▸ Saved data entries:
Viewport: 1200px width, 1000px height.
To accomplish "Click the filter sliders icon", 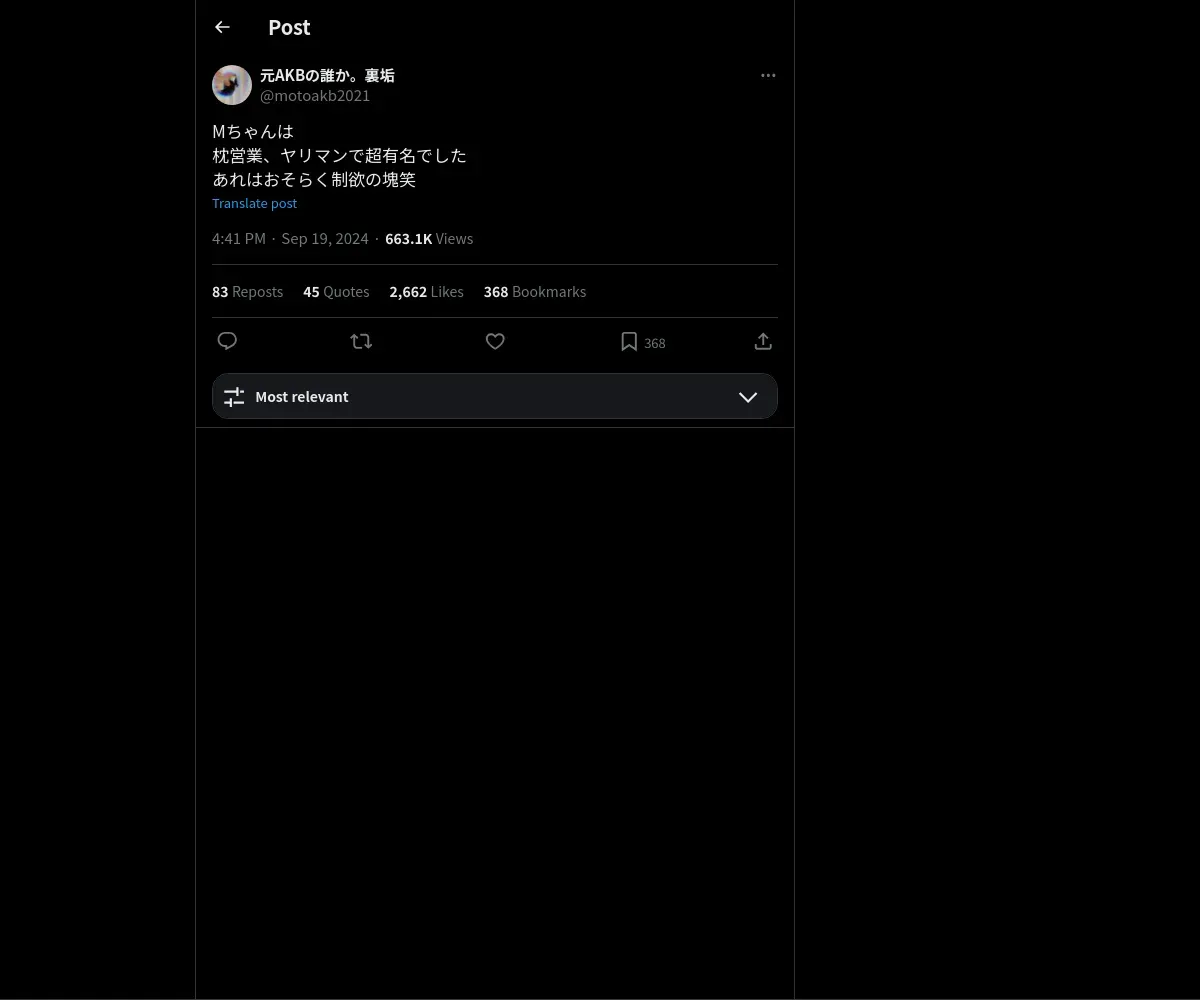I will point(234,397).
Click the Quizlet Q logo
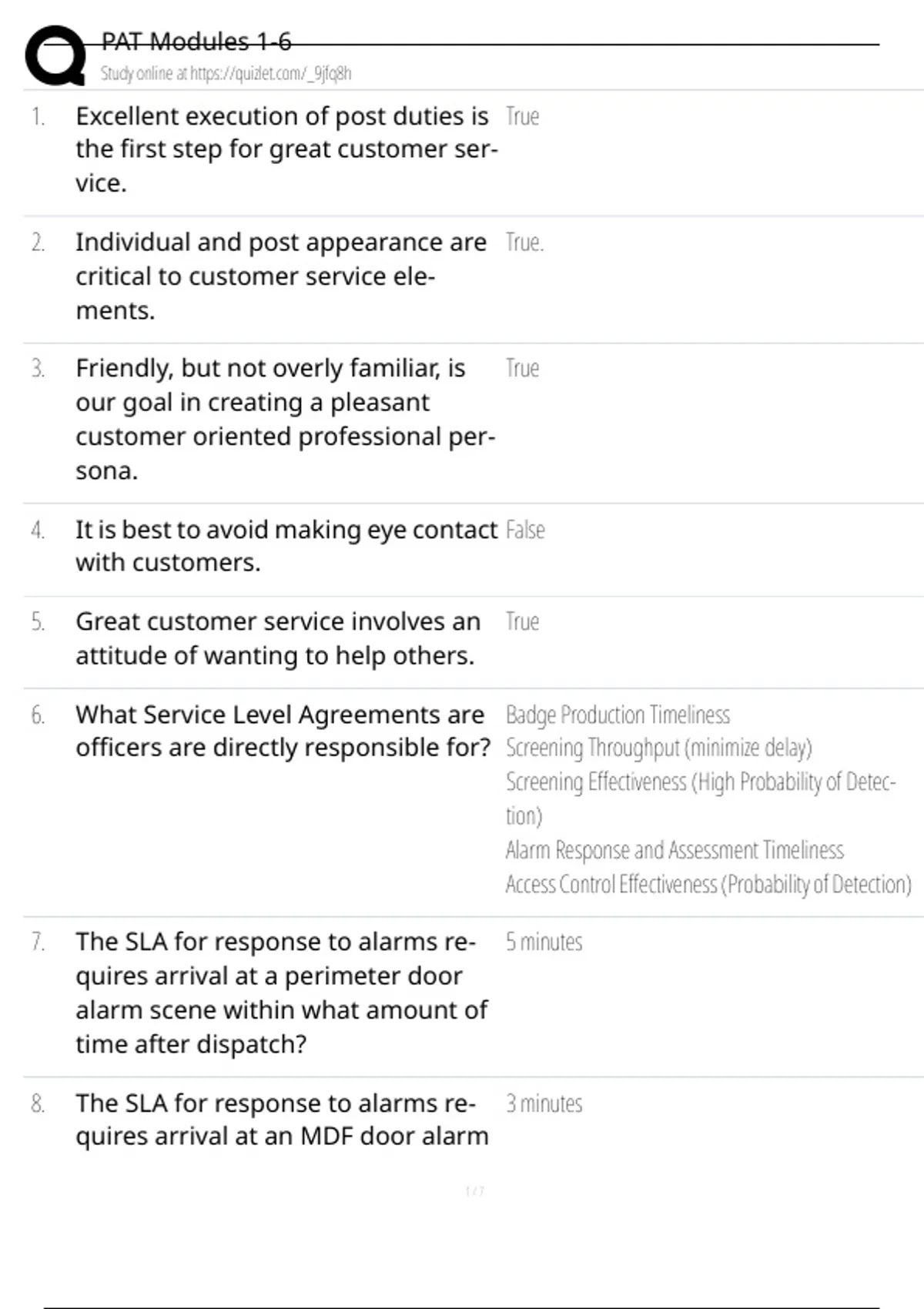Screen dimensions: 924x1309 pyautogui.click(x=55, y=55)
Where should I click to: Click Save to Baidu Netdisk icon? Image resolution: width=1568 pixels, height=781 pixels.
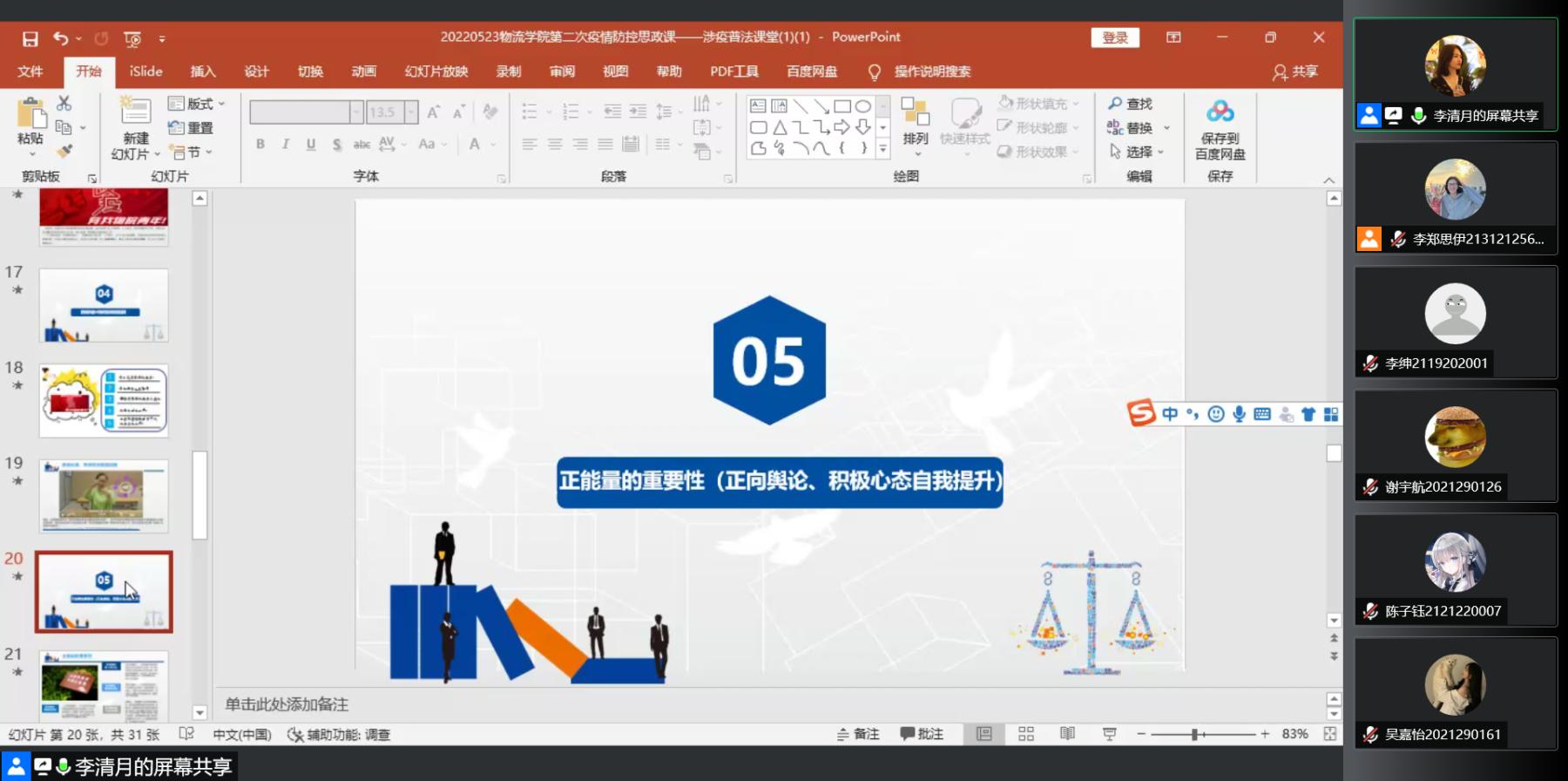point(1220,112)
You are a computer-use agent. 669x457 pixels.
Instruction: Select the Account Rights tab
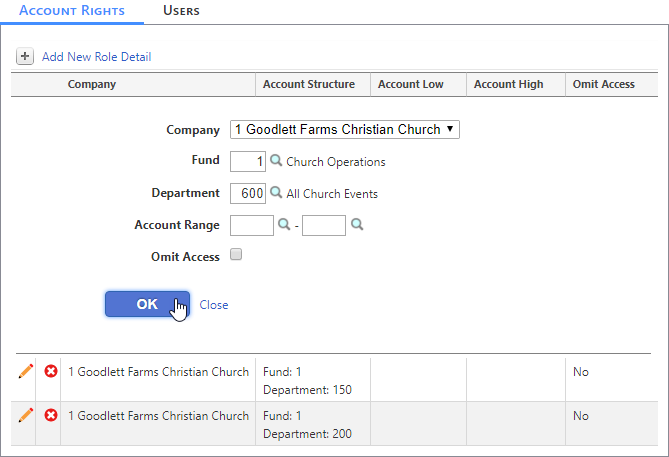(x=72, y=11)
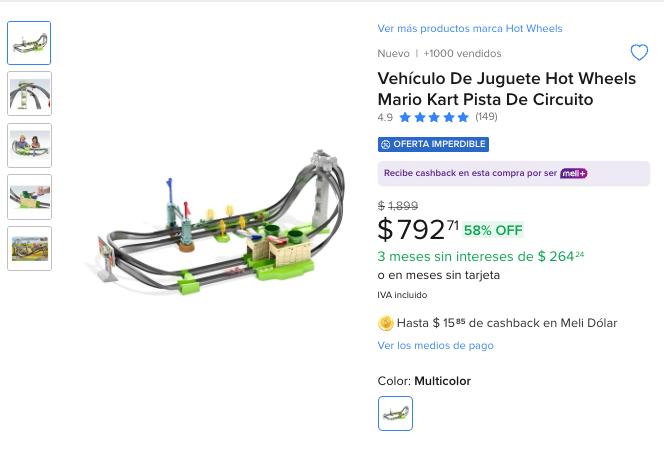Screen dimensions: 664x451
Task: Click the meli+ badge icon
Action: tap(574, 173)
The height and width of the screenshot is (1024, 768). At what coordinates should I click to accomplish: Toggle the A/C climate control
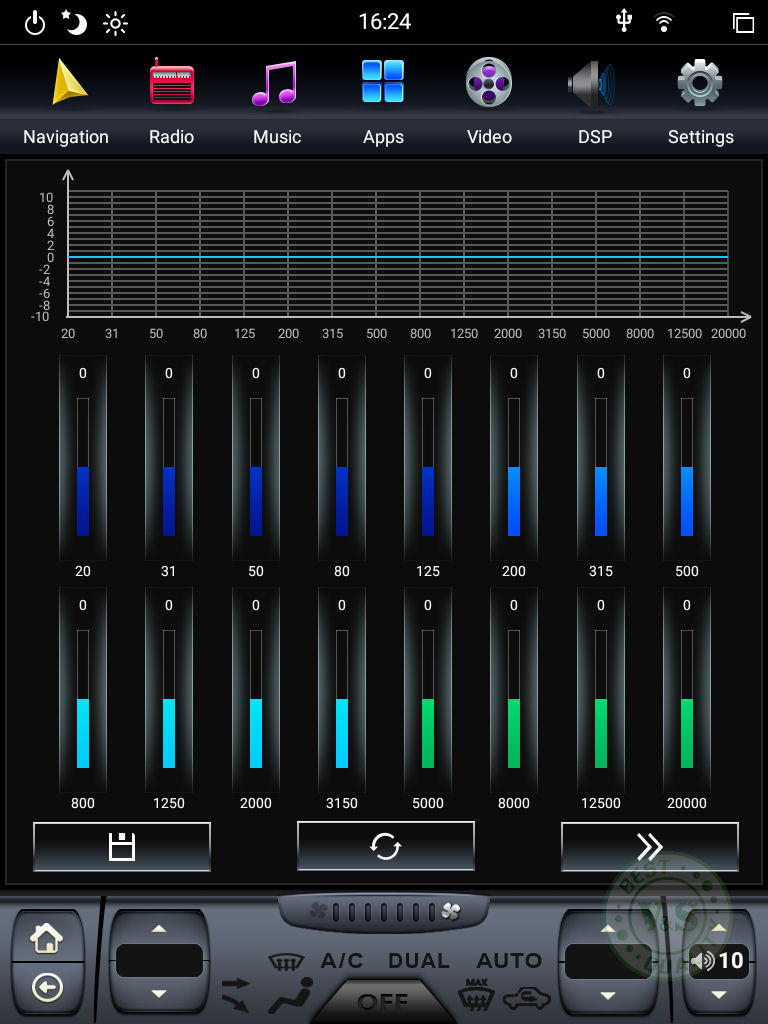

▸ PROBLEM REQUIREMENTS:
For the entries above, the output must hold exactly the lines from the one with "Click the Quizlet Q logo" through the last line, both included, and no pictures.

▸ ANSWER TO THE EXERCISE:
Click the Quizlet Q logo
Screen dimensions: 924x1309 pyautogui.click(x=55, y=55)
Where should I click to: Click Save to Baidu Netdisk icon? Image resolution: width=1568 pixels, height=781 pixels.
point(1220,112)
You are a computer-use agent. 669x457 pixels.
Instruction: Select the Account Rights tab
(x=72, y=11)
Screen dimensions: 664x451
Task: Click the meli+ badge icon
Action: tap(574, 173)
The height and width of the screenshot is (1024, 768). At what coordinates should I click to accomplish: Toggle the A/C climate control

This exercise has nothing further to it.